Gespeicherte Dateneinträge
* * *

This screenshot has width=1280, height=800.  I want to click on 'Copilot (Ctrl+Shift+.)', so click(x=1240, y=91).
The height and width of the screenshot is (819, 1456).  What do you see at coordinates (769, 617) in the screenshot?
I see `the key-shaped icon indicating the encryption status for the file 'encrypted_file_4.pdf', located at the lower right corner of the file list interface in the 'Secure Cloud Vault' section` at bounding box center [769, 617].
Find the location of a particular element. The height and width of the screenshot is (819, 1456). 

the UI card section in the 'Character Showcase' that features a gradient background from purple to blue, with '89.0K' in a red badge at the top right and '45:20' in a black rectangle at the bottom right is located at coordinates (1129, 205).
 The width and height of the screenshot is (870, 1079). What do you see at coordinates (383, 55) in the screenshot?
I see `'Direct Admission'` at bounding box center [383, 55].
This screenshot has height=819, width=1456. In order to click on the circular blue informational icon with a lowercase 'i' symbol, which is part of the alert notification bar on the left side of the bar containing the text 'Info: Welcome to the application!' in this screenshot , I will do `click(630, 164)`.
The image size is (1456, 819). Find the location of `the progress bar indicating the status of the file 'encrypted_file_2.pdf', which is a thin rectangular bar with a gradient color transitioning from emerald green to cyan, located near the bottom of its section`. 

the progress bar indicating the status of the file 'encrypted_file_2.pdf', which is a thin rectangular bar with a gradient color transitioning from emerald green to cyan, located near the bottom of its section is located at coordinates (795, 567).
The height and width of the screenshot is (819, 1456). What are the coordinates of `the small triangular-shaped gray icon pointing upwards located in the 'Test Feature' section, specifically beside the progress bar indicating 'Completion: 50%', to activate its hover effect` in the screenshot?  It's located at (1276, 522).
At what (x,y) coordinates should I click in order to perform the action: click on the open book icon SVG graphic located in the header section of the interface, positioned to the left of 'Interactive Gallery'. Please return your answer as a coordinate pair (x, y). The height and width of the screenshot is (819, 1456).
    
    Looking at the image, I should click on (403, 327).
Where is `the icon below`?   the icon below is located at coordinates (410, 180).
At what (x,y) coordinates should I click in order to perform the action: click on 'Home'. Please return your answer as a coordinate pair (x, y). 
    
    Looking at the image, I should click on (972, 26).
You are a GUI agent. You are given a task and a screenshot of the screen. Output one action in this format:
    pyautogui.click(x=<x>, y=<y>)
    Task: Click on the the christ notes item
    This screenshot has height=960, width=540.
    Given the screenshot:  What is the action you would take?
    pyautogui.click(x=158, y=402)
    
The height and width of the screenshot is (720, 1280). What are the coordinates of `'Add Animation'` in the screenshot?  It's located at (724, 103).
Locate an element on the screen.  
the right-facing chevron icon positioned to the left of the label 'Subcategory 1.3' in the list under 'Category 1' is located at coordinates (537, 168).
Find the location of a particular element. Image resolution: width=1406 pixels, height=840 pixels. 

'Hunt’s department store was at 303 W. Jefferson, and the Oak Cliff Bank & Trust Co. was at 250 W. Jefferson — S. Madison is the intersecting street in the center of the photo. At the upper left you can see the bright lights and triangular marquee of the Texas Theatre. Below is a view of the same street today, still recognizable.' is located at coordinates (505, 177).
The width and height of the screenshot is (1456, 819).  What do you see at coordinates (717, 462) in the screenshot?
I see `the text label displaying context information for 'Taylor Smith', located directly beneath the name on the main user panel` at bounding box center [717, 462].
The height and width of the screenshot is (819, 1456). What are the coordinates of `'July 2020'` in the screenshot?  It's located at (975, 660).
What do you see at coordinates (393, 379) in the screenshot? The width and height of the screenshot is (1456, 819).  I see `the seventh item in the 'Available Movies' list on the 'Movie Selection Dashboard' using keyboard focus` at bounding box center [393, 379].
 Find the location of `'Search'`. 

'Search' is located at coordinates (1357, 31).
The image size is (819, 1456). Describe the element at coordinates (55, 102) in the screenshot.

* * *

__ZIEL DER ÜBUNG__: Geben Sie die gesamten Daten oben Zeile für Zeile unverändert aus.

__ANTWORT ZUR AUFGABE__:
This screenshot has width=1280, height=800.  I want to click on 'Copilot (Ctrl+Shift+.)', so click(x=1240, y=91).
The height and width of the screenshot is (819, 1456).  What do you see at coordinates (769, 617) in the screenshot?
I see `the key-shaped icon indicating the encryption status for the file 'encrypted_file_4.pdf', located at the lower right corner of the file list interface in the 'Secure Cloud Vault' section` at bounding box center [769, 617].
Find the location of a particular element. The height and width of the screenshot is (819, 1456). 

the UI card section in the 'Character Showcase' that features a gradient background from purple to blue, with '89.0K' in a red badge at the top right and '45:20' in a black rectangle at the bottom right is located at coordinates (1129, 205).
 The width and height of the screenshot is (870, 1079). What do you see at coordinates (383, 55) in the screenshot?
I see `'Direct Admission'` at bounding box center [383, 55].
This screenshot has height=819, width=1456. In order to click on the circular blue informational icon with a lowercase 'i' symbol, which is part of the alert notification bar on the left side of the bar containing the text 'Info: Welcome to the application!' in this screenshot , I will do `click(630, 164)`.
The image size is (1456, 819). Find the location of `the progress bar indicating the status of the file 'encrypted_file_2.pdf', which is a thin rectangular bar with a gradient color transitioning from emerald green to cyan, located near the bottom of its section`. 

the progress bar indicating the status of the file 'encrypted_file_2.pdf', which is a thin rectangular bar with a gradient color transitioning from emerald green to cyan, located near the bottom of its section is located at coordinates (795, 567).
The height and width of the screenshot is (819, 1456). What are the coordinates of `the small triangular-shaped gray icon pointing upwards located in the 'Test Feature' section, specifically beside the progress bar indicating 'Completion: 50%', to activate its hover effect` in the screenshot?  It's located at (1276, 522).
At what (x,y) coordinates should I click in order to perform the action: click on the open book icon SVG graphic located in the header section of the interface, positioned to the left of 'Interactive Gallery'. Please return your answer as a coordinate pair (x, y). The height and width of the screenshot is (819, 1456).
    
    Looking at the image, I should click on (403, 327).
Where is `the icon below`?   the icon below is located at coordinates (410, 180).
At what (x,y) coordinates should I click in order to perform the action: click on 'Home'. Please return your answer as a coordinate pair (x, y). 
    
    Looking at the image, I should click on (972, 26).
You are a GUI agent. You are given a task and a screenshot of the screen. Output one action in this format:
    pyautogui.click(x=<x>, y=<y>)
    Task: Click on the the christ notes item
    This screenshot has height=960, width=540.
    Given the screenshot:  What is the action you would take?
    pyautogui.click(x=158, y=402)
    
The height and width of the screenshot is (720, 1280). What are the coordinates of `'Add Animation'` in the screenshot?  It's located at (724, 103).
Locate an element on the screen.  
the right-facing chevron icon positioned to the left of the label 'Subcategory 1.3' in the list under 'Category 1' is located at coordinates (537, 168).
Find the location of a particular element. Image resolution: width=1406 pixels, height=840 pixels. 

'Hunt’s department store was at 303 W. Jefferson, and the Oak Cliff Bank & Trust Co. was at 250 W. Jefferson — S. Madison is the intersecting street in the center of the photo. At the upper left you can see the bright lights and triangular marquee of the Texas Theatre. Below is a view of the same street today, still recognizable.' is located at coordinates (505, 177).
The width and height of the screenshot is (1456, 819).  What do you see at coordinates (717, 462) in the screenshot?
I see `the text label displaying context information for 'Taylor Smith', located directly beneath the name on the main user panel` at bounding box center [717, 462].
The height and width of the screenshot is (819, 1456). What are the coordinates of `'July 2020'` in the screenshot?  It's located at (975, 660).
What do you see at coordinates (393, 379) in the screenshot? The width and height of the screenshot is (1456, 819).  I see `the seventh item in the 'Available Movies' list on the 'Movie Selection Dashboard' using keyboard focus` at bounding box center [393, 379].
 Find the location of `'Search'`. 

'Search' is located at coordinates (1357, 31).
The image size is (819, 1456). Describe the element at coordinates (55, 102) in the screenshot.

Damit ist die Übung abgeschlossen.